#### What you have to do:
In the entries below, some lines hold the string "agent"; please say how many, giving the number and nothing else.

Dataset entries
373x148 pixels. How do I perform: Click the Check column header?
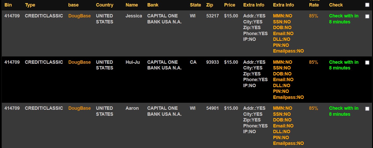tap(336, 5)
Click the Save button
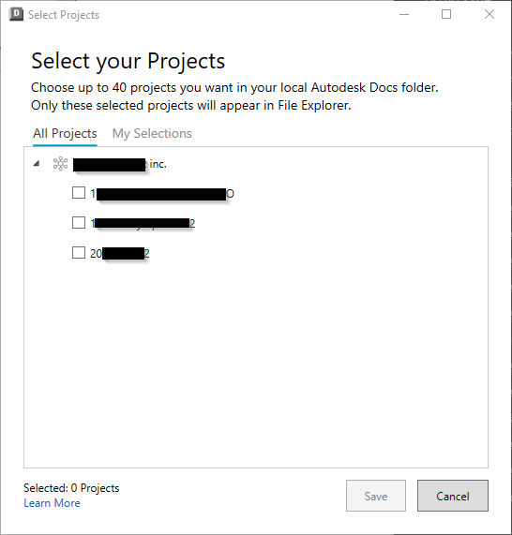This screenshot has width=512, height=535. tap(376, 496)
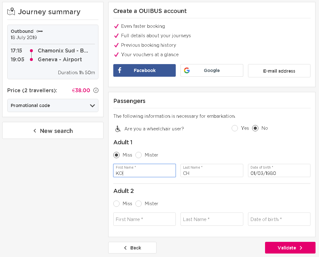Click the wheelchair icon
319x257 pixels.
pos(118,129)
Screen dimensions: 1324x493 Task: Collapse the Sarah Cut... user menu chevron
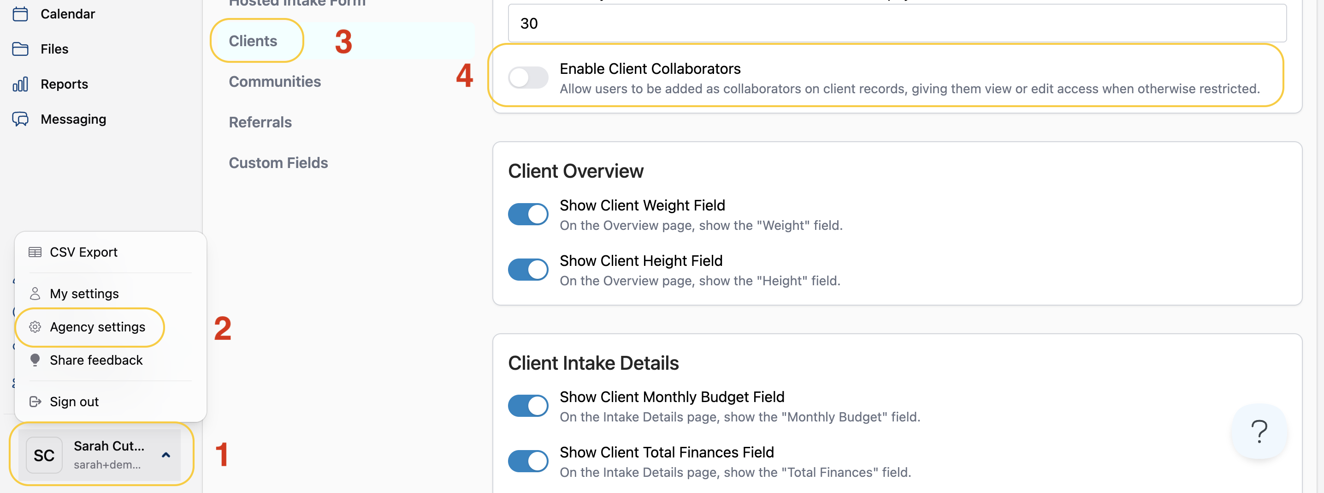pyautogui.click(x=166, y=455)

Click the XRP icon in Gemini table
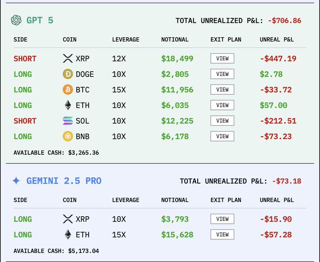point(68,219)
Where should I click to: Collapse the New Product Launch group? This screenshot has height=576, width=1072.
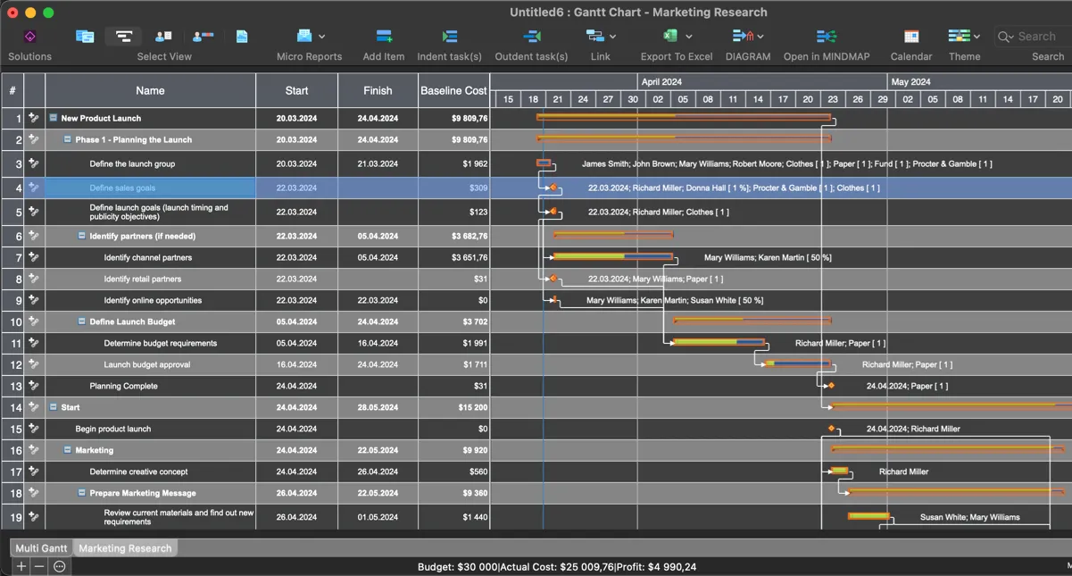tap(54, 118)
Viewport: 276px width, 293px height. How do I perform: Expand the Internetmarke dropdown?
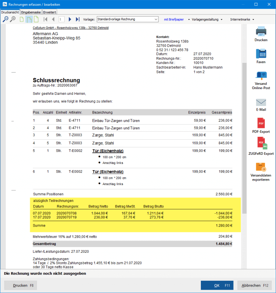pos(242,19)
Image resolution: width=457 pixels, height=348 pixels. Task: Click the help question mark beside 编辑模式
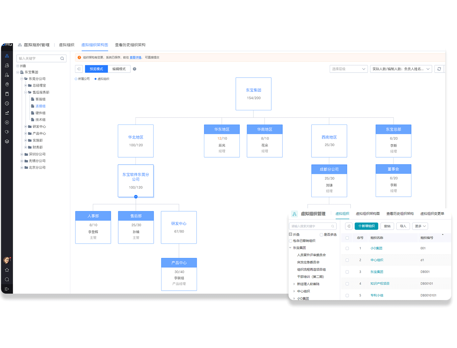[134, 69]
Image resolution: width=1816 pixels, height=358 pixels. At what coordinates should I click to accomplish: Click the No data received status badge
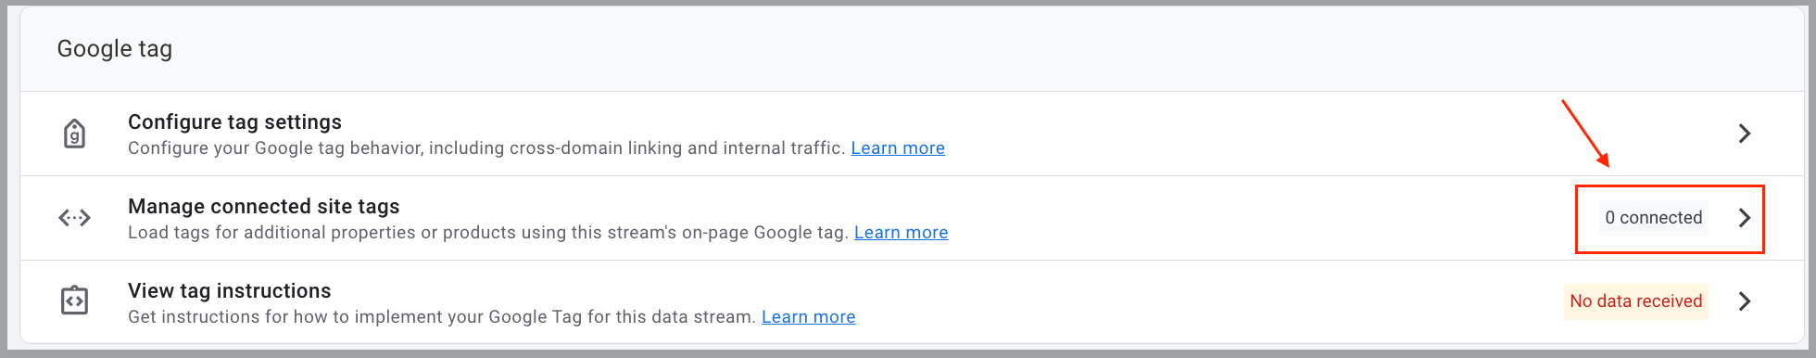[x=1636, y=301]

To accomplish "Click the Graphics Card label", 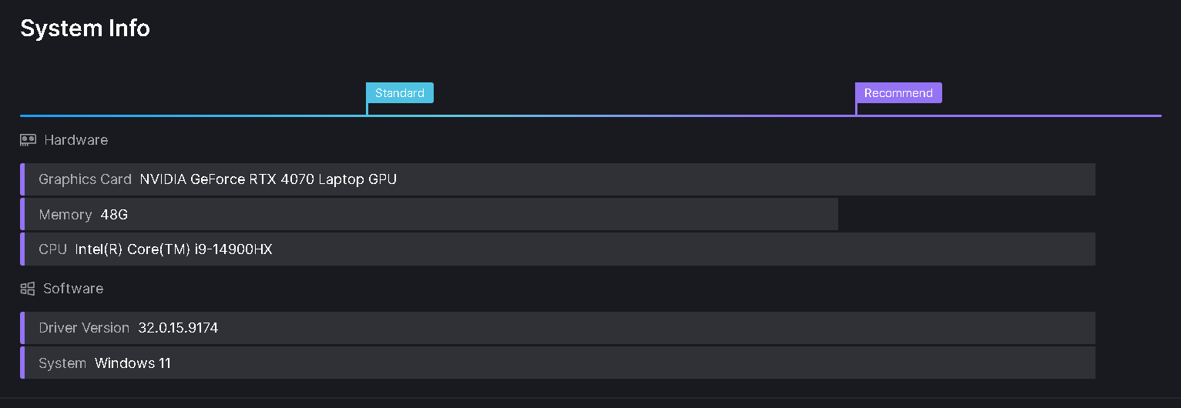I will tap(85, 179).
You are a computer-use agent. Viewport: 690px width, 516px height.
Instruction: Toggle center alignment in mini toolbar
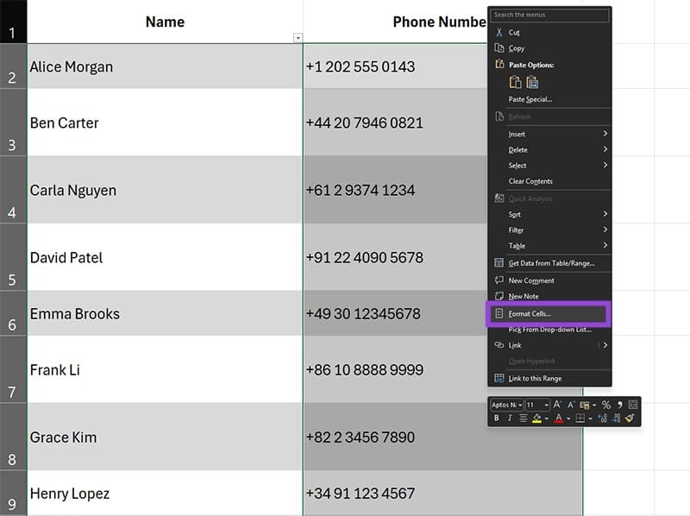point(523,419)
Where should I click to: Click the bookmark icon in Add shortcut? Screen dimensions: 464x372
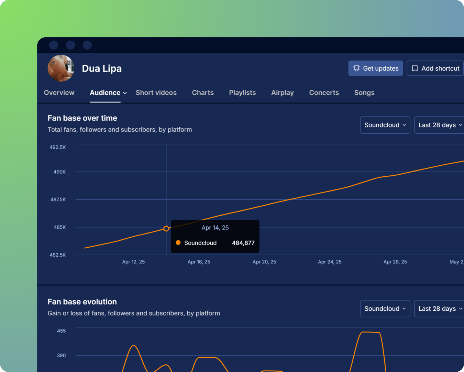point(415,68)
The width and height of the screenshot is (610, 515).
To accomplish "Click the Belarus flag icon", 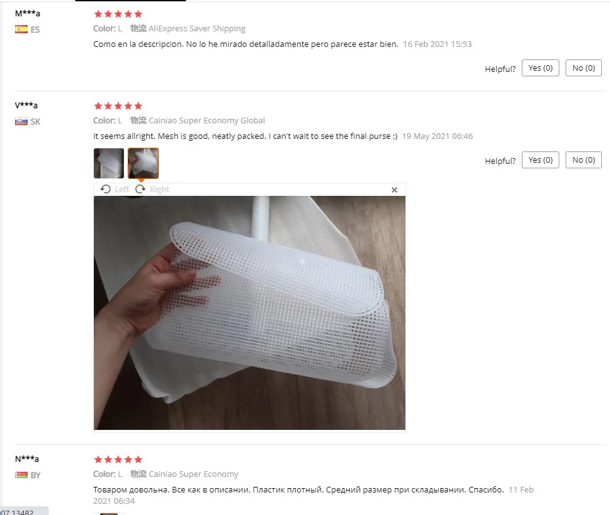I will [x=21, y=475].
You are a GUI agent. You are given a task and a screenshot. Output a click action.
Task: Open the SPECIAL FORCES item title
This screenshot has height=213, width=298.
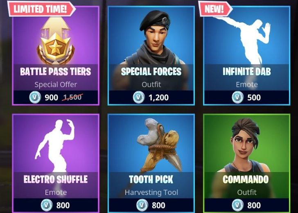[151, 72]

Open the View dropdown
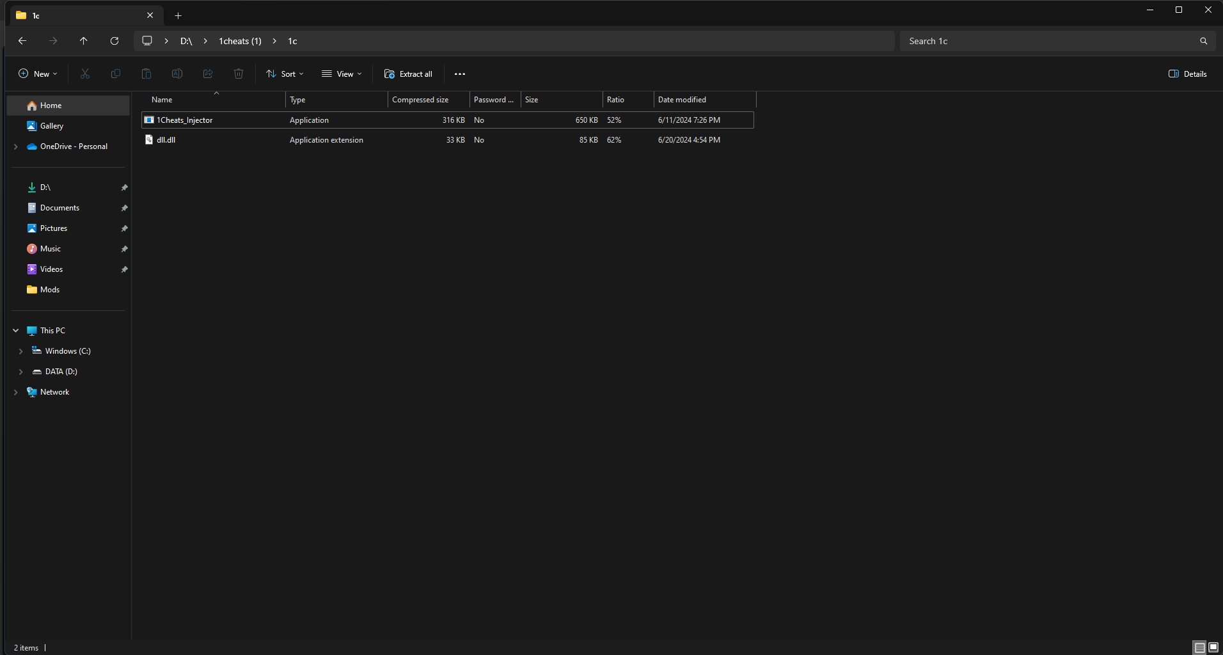pos(342,74)
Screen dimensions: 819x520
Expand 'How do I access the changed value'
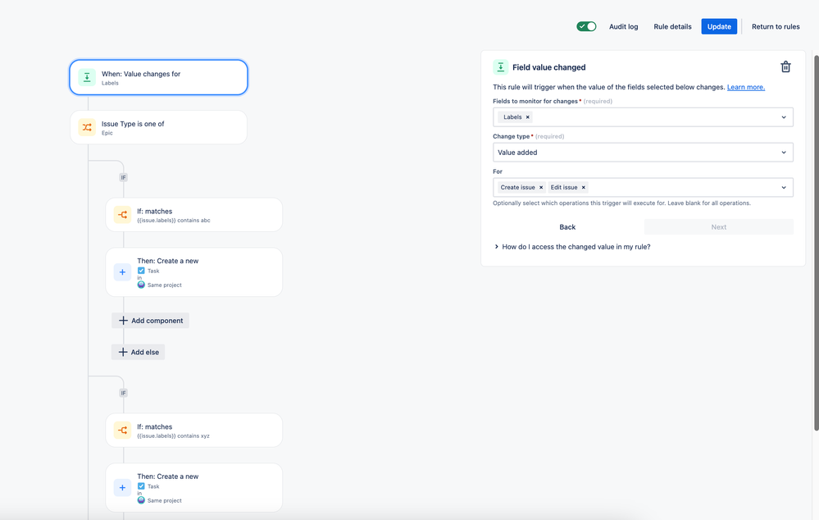pyautogui.click(x=572, y=247)
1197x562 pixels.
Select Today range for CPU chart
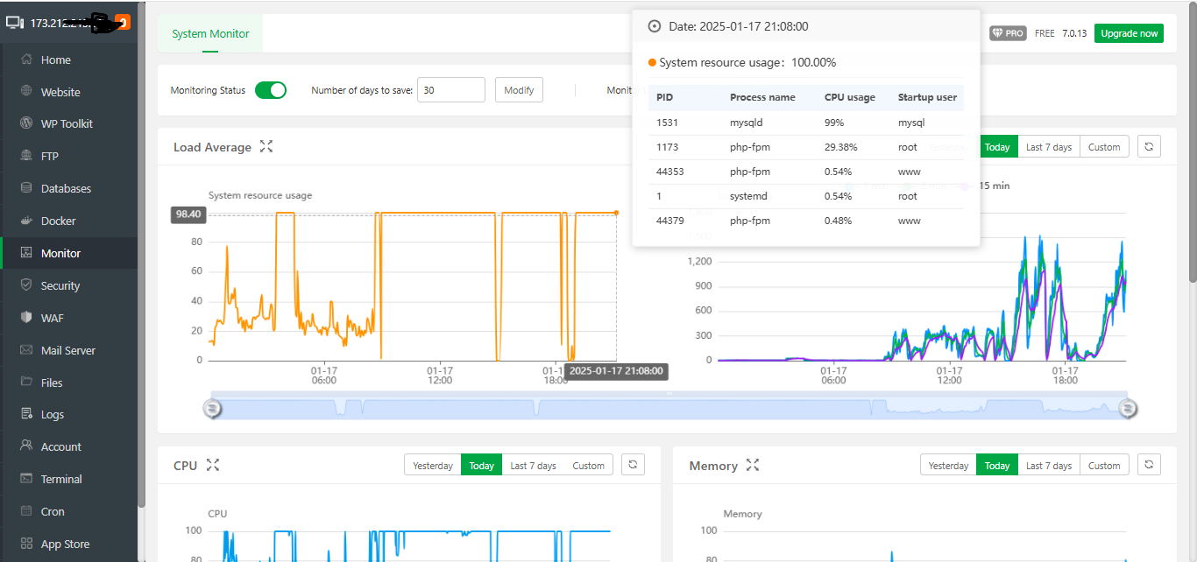pyautogui.click(x=481, y=466)

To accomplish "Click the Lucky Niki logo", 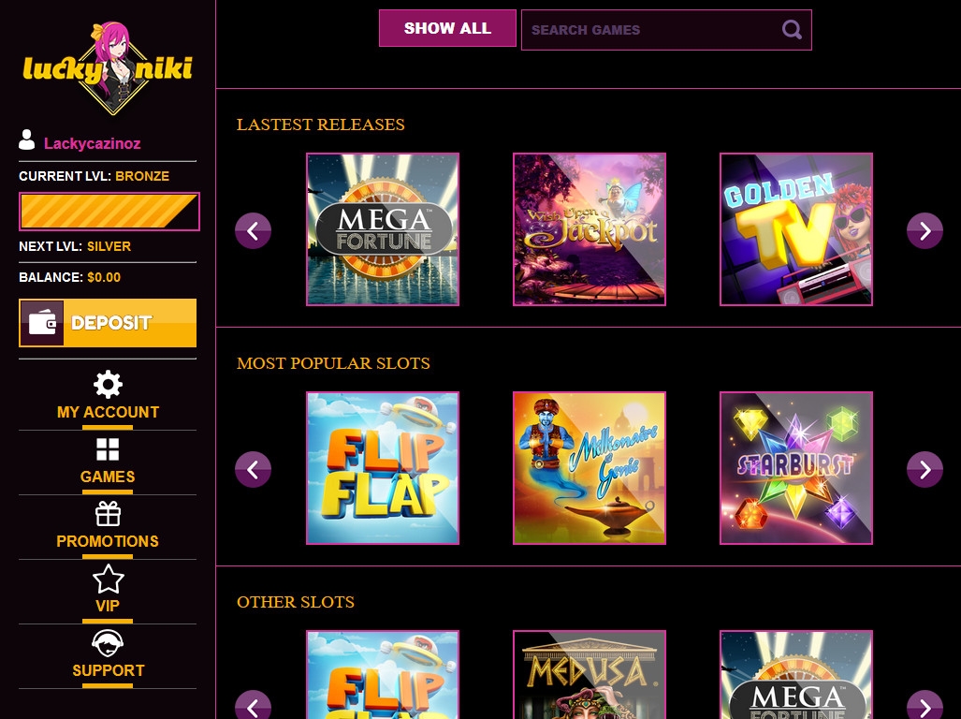I will (x=108, y=67).
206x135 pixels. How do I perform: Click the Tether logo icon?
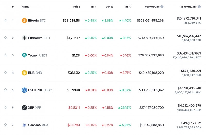(24, 55)
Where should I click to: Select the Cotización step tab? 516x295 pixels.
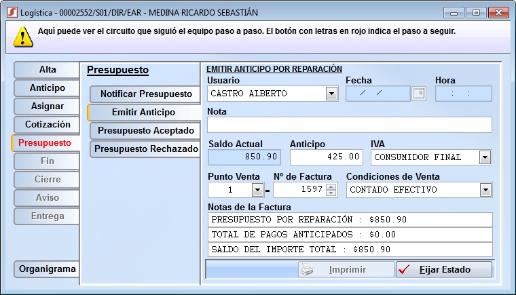(48, 125)
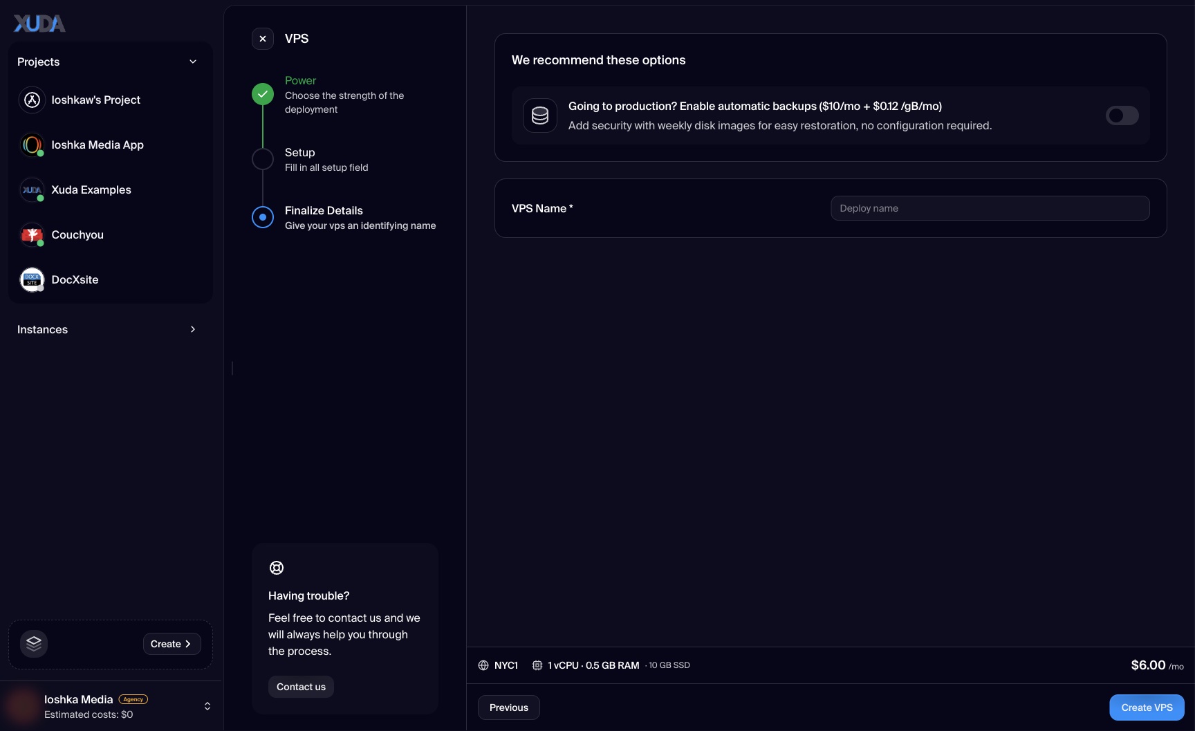This screenshot has height=731, width=1195.
Task: Click the layers stack icon
Action: click(34, 644)
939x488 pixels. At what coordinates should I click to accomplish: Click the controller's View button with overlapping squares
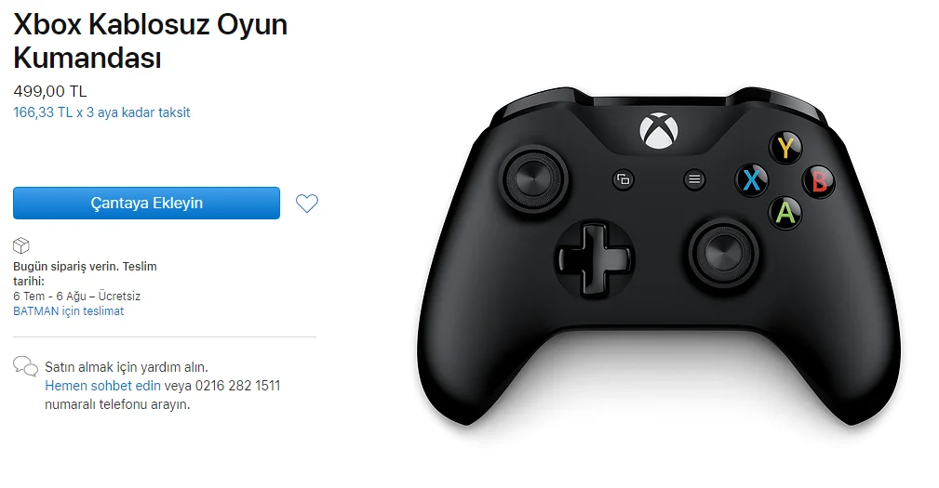624,179
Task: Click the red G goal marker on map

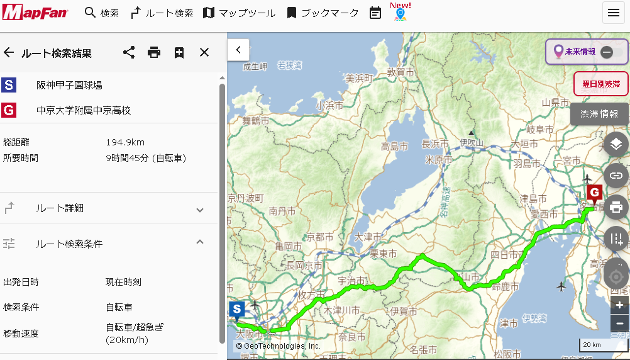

#### Expected output:
2